Evangelio Hoy

Lunes de la decimotercera semana del tiempo ordinario

Evangelio según San Mateo 8,18-22. 

Al verse rodeado de tanta gente, Jesús mandó a sus discípulos que cruzaran a la otra orilla. 
Entonces se aproximó un escriba y le dijo: “Maestro, te seguiré adonde vayas”. 
Jesús le respondió: “Los zorros tienen sus cuevas y las aves del cielo sus nidos; pero el Hijo del hombre no tiene dónde reclinar la cabeza”. 
Otro de sus discípulos le dijo: “Señor, permíteme que vaya antes a enterrar a mi padre”. 
Pero Jesús le respondió: “Sígueme, y deja que los muertos entierren a sus muertos”. 

Reflexionemos

San León Magno (¿-c. 461), papa y doctor de la Iglesia
Sermón 95.2-3

«La pobreza que enriquece»

Después del Señor, los apóstoles fueron los primeros que nos dieron ejemplo de esta magnánima pobreza, pues al oír la voz del divino Maestro, dejando absolutamente todas las cosas, en un momento pasaron de pescadores de peces a pescadores de hombres (cf. Mt 4, 18- 24). Y lograron, además que muchos otros, imitando su fe, siguieran esta misma senda. En efecto, muchos de los primeros hijos de la Iglesia, al convertirse a la fe, no teniendo más que un solo corazón y una sola alma (Hch 4, 32) dejaron sus bienes y posesiones y abrazando la pobreza, se enriquecieron con bienes eternos y encontraban su alegría en seguir las enseñanzas de los apóstoles, no poseyendo nada en este mundo y teniéndolo todo en Cristo.

Por eso, el apóstol Pedro, cuando, al subir al templo, se encontró con aquel cojo que le pedía limosna, le dijo «no tengo plata ni oro, te doy lo que tengo: en nombre de Jesucristo, echa a andar» ( Hch 3, 6)… La palabra de Pedro lo hace sano; y el que no  pudo dar la imagen del César grabada en una moneda a aquel hombre que le pedía limosna, le dio, en cambio, la imagen de Cristo al devolverle la salud.

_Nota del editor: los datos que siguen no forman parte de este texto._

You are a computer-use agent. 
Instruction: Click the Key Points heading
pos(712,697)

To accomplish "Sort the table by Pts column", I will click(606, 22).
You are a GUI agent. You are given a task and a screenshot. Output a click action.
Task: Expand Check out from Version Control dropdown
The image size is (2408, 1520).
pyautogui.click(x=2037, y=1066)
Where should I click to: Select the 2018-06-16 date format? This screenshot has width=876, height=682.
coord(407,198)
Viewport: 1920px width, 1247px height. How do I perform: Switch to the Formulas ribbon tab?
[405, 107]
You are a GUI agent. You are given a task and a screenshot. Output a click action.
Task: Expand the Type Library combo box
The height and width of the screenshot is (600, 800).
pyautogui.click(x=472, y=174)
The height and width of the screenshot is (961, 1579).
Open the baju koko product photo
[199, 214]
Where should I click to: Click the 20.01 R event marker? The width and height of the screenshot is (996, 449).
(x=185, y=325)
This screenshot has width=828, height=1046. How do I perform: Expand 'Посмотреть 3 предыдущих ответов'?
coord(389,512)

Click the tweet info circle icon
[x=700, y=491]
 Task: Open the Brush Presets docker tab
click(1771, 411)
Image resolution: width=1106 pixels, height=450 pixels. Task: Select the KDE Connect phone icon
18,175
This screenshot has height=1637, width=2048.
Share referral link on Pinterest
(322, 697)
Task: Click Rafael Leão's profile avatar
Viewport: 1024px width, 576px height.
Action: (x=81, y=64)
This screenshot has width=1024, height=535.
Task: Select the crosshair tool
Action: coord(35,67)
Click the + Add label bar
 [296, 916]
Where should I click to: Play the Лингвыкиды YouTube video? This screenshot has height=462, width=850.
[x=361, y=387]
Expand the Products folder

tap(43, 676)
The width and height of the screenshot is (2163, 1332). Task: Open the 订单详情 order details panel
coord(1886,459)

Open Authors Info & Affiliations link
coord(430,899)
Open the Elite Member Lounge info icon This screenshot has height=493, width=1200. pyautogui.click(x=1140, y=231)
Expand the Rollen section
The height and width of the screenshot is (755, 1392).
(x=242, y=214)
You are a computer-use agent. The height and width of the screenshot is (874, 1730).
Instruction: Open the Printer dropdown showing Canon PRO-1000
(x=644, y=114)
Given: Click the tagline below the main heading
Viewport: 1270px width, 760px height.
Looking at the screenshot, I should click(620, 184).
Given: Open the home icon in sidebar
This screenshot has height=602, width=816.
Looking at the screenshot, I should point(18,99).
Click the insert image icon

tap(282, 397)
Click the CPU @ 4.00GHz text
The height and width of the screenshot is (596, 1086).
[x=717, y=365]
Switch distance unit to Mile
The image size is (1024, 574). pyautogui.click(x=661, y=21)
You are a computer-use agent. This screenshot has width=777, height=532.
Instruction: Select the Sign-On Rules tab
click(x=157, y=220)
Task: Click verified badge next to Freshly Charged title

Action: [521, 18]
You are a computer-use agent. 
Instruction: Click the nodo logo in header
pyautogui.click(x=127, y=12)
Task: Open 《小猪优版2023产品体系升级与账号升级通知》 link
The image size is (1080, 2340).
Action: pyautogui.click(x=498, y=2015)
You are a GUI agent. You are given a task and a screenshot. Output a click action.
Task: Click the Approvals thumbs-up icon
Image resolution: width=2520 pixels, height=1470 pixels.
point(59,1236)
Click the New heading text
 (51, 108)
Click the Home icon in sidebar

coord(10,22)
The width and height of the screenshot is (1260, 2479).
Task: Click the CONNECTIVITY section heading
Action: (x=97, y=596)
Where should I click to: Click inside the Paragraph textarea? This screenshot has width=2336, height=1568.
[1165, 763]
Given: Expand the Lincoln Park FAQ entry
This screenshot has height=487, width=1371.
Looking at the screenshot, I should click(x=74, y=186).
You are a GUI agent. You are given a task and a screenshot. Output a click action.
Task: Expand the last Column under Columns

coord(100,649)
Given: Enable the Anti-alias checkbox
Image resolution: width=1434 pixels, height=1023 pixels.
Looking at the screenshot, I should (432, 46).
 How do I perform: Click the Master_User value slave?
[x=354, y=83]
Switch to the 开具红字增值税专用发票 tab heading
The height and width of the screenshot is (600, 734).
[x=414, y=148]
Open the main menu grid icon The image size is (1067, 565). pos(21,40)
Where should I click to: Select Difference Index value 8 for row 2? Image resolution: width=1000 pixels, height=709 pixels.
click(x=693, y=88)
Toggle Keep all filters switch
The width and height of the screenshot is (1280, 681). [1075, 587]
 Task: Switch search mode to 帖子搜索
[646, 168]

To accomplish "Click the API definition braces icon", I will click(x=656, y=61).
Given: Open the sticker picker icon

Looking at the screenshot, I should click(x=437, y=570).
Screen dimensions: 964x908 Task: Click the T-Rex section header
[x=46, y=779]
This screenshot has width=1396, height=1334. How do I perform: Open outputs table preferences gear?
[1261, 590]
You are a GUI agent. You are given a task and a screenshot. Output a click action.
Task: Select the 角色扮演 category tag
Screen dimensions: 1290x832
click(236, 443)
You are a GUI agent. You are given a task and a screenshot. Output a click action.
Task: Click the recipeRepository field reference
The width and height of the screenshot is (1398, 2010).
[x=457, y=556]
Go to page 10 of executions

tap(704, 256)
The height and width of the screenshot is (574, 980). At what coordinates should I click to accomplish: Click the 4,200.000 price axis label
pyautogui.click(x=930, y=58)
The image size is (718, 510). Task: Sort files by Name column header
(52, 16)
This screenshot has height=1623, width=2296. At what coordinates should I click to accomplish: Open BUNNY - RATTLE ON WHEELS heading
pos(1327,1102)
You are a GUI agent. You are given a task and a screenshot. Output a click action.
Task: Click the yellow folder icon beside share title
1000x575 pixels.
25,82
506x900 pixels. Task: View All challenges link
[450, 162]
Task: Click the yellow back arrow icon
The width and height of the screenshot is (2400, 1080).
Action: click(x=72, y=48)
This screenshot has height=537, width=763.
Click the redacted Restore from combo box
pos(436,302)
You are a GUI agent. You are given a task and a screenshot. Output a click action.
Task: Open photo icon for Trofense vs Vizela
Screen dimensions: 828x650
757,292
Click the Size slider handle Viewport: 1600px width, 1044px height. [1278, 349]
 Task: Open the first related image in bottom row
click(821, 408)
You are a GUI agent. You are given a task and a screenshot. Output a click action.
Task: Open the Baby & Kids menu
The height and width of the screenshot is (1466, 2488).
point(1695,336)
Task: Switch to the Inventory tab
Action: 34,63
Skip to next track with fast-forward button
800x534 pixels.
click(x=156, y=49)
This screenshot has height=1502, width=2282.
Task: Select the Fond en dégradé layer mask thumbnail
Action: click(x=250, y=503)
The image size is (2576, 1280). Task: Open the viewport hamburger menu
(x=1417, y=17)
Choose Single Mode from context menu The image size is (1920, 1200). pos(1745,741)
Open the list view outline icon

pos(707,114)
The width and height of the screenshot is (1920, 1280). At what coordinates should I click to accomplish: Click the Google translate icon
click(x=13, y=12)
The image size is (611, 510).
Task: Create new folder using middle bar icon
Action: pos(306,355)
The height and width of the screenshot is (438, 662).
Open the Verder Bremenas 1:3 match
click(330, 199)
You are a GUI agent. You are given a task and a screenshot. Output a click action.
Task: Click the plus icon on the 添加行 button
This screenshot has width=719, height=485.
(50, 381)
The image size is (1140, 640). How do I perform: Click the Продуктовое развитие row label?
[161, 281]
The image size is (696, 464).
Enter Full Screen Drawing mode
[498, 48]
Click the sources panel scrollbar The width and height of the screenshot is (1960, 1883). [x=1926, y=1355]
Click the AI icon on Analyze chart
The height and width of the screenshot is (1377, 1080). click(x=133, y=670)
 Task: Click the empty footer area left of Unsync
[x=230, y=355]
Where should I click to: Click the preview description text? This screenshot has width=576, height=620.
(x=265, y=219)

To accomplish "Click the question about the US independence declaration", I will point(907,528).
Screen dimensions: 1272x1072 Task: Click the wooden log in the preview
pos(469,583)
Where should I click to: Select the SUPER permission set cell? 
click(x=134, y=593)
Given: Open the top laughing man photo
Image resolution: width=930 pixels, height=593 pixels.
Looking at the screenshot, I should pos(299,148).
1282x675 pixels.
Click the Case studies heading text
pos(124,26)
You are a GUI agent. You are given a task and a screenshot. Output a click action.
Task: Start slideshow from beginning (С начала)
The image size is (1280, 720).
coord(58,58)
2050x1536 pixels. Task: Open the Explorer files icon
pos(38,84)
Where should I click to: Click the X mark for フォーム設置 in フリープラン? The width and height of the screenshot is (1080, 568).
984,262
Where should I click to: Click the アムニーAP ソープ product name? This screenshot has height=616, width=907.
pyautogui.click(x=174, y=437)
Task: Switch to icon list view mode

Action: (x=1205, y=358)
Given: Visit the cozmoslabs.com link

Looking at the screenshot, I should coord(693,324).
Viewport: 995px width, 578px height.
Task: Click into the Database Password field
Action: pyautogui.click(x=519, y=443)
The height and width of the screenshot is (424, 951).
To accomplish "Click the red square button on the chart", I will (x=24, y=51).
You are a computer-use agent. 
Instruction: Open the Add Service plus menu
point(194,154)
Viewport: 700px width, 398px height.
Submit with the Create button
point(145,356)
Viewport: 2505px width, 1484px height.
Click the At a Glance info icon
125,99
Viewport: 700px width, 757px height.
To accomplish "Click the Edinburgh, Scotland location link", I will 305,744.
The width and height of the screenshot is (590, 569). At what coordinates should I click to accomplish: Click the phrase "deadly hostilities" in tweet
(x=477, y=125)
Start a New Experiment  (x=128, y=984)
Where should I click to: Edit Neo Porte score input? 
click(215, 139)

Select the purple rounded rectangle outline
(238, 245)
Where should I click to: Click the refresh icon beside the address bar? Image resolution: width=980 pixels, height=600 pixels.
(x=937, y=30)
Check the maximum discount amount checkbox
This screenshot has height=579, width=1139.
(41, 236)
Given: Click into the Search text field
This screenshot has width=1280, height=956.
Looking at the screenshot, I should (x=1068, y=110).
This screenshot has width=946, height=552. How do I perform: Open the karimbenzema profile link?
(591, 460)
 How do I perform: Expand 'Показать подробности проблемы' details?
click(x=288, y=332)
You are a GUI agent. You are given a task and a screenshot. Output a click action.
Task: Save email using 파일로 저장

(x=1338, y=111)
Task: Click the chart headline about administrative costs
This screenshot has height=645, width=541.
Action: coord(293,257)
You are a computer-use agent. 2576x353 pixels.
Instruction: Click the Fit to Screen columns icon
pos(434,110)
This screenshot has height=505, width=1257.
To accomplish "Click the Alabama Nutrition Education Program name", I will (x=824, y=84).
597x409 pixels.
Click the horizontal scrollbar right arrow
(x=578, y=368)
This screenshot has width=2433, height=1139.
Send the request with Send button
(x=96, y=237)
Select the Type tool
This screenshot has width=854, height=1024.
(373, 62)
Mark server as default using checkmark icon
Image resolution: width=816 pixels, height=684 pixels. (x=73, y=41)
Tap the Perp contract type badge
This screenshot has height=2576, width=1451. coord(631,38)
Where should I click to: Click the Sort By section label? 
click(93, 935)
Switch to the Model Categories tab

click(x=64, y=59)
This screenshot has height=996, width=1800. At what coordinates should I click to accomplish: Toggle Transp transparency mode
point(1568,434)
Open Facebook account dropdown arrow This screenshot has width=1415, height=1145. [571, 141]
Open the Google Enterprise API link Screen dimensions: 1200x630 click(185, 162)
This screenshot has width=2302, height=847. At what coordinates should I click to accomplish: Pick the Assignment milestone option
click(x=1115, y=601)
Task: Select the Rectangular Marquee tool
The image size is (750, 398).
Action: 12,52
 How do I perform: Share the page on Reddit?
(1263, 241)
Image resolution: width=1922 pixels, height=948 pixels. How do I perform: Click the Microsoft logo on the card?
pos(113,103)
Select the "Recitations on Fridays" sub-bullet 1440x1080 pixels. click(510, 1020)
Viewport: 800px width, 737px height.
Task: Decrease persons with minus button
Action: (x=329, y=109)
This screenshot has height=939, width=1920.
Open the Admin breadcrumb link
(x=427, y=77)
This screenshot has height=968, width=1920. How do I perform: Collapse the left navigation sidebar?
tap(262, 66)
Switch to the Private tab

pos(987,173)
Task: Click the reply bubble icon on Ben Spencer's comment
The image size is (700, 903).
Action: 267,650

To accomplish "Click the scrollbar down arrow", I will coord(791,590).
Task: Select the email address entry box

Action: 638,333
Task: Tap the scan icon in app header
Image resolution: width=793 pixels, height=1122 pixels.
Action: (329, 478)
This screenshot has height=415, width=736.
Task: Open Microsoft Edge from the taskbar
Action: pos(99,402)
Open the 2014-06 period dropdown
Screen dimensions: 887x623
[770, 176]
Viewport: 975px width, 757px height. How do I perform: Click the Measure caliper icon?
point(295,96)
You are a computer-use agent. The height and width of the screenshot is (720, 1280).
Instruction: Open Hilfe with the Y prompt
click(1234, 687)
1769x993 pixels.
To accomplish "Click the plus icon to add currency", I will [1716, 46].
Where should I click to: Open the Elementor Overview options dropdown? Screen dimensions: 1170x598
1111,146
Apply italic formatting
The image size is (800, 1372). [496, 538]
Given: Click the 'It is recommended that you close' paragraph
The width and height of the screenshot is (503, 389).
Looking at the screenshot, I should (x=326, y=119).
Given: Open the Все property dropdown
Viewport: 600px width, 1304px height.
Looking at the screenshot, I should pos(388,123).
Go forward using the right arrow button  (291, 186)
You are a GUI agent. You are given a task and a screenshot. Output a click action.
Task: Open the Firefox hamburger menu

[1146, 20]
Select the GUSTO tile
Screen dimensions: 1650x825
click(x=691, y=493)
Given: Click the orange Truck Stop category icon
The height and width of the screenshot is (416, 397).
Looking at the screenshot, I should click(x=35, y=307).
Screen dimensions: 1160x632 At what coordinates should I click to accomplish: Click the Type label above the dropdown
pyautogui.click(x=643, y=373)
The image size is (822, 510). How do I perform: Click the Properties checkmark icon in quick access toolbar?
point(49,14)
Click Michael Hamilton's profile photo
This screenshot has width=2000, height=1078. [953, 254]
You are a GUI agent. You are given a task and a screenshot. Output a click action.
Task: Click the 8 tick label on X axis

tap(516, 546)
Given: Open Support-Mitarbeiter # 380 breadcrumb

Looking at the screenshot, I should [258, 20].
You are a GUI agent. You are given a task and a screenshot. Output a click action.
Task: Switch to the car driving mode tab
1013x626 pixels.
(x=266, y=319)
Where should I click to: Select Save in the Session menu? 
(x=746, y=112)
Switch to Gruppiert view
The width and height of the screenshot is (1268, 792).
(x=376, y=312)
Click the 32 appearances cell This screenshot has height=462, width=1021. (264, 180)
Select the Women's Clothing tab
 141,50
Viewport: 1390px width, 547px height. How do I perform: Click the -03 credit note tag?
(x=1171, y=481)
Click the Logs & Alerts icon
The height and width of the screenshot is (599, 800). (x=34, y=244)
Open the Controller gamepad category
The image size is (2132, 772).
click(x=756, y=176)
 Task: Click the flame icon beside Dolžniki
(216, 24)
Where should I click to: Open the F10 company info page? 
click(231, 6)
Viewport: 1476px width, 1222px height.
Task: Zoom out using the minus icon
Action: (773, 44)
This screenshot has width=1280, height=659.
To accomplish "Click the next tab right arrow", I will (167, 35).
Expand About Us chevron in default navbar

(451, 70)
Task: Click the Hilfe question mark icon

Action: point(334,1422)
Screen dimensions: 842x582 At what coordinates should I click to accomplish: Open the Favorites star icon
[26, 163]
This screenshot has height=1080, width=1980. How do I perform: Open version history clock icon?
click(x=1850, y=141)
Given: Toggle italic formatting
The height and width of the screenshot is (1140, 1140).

Y este tesoro enriqueció no sólo al que recobró la facultad de andar, sino también a aquellos cinco mil hombres  que ante esta curación milagrosa, creyeron en la predicación de Pedro (Hch 4,4). Este pobre que no tenía nada que dar al que le pedía limosna, distribuyó tan abundantemente la gracia de Dios, que dio no solo vigor a las piernas del cojo, sino también la salud del alma  y su fe a aquella ingente multitud de creyentes.